| Assignment |
From the seminar announcement on teichoic acid transporters, output the portion between "Mechanism of cell" and "und Umweltforschungszentrum (GUZ)", inclusive, copied word for word.
━━ Passage for review ━━
Mechanism of cell wall transporters involved in teichoic acid synthesis
Spreaker: Camilo Perez University of Basel, Biozentrum)
Hosts: Nicola Gericke & Samuel Wagner (IMIT)
Hörsaal 3M07, Geo- und Umweltforschungszentrum (GUZ)
Bacterial infections represent a major public health problem of broad concern, augmented by the increasing occurrence of strains resistant to antibacterial agents. Pathogens such as the Gram-positive bacteria Staphylococcus aureus and Streptococcus pneumoniae are leading causes of nosocomial and community-acquired infections. The bacterial cell wall is a complex structure that exerts important protective functions against host defenses and antibiotics allowing bacterial survival and adaptation under adverse conditions. One of the most distinctive features of the Gram-positive cell wall are teichoic acid (TA) biopolymers. TA, covalently linked to the peptidoglycan layer or anchored to the plasma membrane, have been shown to be fundamental for immune evasion, adhesion, biofilm formation, and protection against antimicrobials. Membrane transporters that mediate the translocation of lipidic and water-soluble precursors are fundamental players in TA synthesis pathways, and in consequence, are valuable drugs targets. My lab is interested in understanding the mechanism of these proteins, evaluate their role in cell function, and develop strategies for the inhibition of their activity. To answer our scientific questions, my Lab uses single-particle cryo-EM, X-ray crystallography, screening of substrates and inhibitors by Solid-Supported-Membranes (SSM) electrophysiology, selection of nanobodies, multiple biochemical and biophysical techniques, and in vitro bacterial assays. In the last years, my Lab has investigated the activity, specificity, and inhibition of transporters participating in TA synthesis in S. aureus and S. pneumoniae. We have elucidated structures of fundamental conformational states of these proteins and described previously unknown architectural features essential to understanding their mechanisms. We have also shown how their activity contributes to adaptation under stress conditions and have established a framework for generating drug inhibitors targeting these proteins.
━━━
━━ Record excerpts ━━
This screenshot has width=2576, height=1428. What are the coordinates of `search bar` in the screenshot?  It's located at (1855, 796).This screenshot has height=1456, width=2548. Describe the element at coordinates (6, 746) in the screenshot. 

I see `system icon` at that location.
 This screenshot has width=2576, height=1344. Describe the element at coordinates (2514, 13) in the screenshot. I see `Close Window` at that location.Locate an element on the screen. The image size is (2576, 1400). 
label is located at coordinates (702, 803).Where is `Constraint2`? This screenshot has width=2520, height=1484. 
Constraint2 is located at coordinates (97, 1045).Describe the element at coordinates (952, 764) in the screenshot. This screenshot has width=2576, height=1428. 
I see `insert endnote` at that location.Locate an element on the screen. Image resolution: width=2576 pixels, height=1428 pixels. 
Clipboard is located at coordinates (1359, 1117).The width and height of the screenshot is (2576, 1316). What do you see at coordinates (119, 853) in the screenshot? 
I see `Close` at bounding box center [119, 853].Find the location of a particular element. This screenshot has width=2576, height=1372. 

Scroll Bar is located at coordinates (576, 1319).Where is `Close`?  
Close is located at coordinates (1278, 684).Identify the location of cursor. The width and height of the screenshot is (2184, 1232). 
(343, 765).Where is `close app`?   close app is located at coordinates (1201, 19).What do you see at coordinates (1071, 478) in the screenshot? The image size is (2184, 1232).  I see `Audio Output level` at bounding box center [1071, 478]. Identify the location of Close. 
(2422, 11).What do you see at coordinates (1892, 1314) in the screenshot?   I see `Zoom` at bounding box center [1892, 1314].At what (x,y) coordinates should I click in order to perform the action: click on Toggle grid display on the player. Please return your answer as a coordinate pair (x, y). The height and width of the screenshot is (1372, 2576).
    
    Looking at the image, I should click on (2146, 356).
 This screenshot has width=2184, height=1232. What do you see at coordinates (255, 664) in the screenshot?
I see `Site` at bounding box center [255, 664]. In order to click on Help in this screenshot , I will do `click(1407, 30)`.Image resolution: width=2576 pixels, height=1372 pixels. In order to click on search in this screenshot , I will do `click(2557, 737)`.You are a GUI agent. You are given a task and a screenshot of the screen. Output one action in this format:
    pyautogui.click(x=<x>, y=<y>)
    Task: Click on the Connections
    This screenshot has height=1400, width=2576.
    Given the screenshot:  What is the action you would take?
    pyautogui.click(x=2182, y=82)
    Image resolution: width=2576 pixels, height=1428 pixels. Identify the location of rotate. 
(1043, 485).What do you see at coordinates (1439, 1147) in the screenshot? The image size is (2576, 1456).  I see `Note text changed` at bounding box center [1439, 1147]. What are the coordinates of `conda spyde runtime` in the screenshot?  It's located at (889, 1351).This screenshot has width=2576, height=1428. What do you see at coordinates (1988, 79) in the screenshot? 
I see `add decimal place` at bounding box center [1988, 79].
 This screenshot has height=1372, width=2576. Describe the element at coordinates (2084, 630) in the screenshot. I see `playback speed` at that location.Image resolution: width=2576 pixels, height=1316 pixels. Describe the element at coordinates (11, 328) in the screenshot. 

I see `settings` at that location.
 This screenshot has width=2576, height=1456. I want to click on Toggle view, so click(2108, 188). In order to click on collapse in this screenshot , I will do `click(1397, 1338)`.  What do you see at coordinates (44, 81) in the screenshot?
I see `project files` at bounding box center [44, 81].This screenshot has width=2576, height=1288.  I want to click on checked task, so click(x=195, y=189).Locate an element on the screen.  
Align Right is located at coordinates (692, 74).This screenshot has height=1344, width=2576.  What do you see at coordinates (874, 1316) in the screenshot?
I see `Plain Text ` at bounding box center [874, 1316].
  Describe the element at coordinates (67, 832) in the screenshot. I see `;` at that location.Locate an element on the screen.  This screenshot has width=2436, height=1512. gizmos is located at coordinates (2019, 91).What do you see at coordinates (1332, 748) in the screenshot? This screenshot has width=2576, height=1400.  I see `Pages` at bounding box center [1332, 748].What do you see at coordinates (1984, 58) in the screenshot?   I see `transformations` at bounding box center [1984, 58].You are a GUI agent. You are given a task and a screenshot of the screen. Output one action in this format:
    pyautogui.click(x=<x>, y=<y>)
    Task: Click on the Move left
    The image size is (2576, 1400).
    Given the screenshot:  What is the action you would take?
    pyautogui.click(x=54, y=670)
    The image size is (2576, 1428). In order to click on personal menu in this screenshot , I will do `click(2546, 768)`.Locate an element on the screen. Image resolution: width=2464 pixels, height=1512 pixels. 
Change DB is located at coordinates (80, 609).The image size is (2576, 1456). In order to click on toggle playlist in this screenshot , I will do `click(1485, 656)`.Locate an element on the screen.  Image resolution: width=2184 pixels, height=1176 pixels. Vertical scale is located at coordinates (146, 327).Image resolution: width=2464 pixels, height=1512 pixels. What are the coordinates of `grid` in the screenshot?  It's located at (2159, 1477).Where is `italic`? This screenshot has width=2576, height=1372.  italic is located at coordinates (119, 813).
━━━
| Task answer |
Mechanism of cell wall transporters involved in teichoic acid synthesis
Spreaker: Camilo Perez University of Basel, Biozentrum)
Hosts: Nicola Gericke & Samuel Wagner (IMIT)
Hörsaal 3M07, Geo- und Umweltforschungszentrum (GUZ)